This example demonstrates how to:

  • Download dataset and pretrained model.

  • Load and analyze image data.

  • Define the network architecture.

  • Specify training options.

  • Train the network.

  • Evaluation of network.

To illustrate this workflow, Moving and Stationary Target Acquisition and Recognition (MSTAR) clutter dataset published by the Air Force Research Laboratory is utilised. The dataset is available for download here. Alternatively, a subset of the data used to showcase the workflow is provided. The goal is to develop a model that can detect and recognize the targets.

Download Dataset

This example uses a subset of the MSTAR clutter dataset that contains 300 training and 50 testing clutter images with 5 different targets. The data was collected using an X-band sensor in spotlight mode, with a 1-foot resolution. The data contains rural and urban types of clutters. The type of target used are BTR-60 (armoured car), BRDM-2 (fighting vehicle), ZSU-23/4 (tank), T62 (tank) and SLICY (multiple simple geometric shaped static target). The images were captured at a depression angle of 15 degrees. The clutter data is stored in PNG image format and the corresponding ground truth data is stored in groundTruthMSTARClutterDataset.mat file. The file contains 2-D bounding box information for five classes, which are SLICY, BTR-60, BRDM-2, ZSU-23/4 and T62 for training and testing data respectively. The size of the dataset is 1.6 GB.

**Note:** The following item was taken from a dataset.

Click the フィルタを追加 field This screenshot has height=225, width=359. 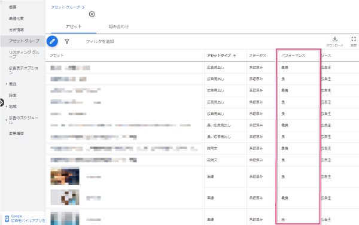(x=100, y=41)
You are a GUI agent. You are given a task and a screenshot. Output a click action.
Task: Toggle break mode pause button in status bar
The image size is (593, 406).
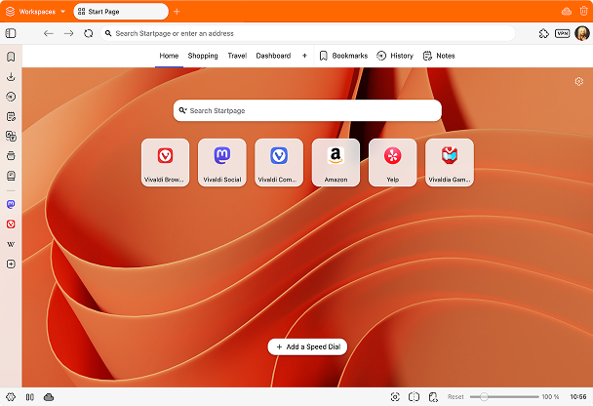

Download the dataset from the given URL using the helperDownloadMSTARClutterData helper function, defined at the end of this example.

outputFolder = pwd;
dataURL = ('https://ssd.mathworks.com/supportfiles/radar/data/MSTAR_ClutterDataset.tar.gz');
helperDownloadMSTARClutterData(outputFolder,dataURL);

Depending on your Internet connection, the download process can take some time. The code suspends MATLAB® execution until the download process is complete. Alternatively, download the dataset to local disk using web browser and extract the file. When using the alternative approach, change the outputFolder variable in the example to the location of the downloaded file.

Download Pretrained Network

Download the pretrained network from the given URL using the helperDownloadPretrainedSARDetectorNet helper function, defined at the end of this example. The pretrained model allows you to run the entire example without having to wait for training to complete. To train the network, set the doTrain variable to true.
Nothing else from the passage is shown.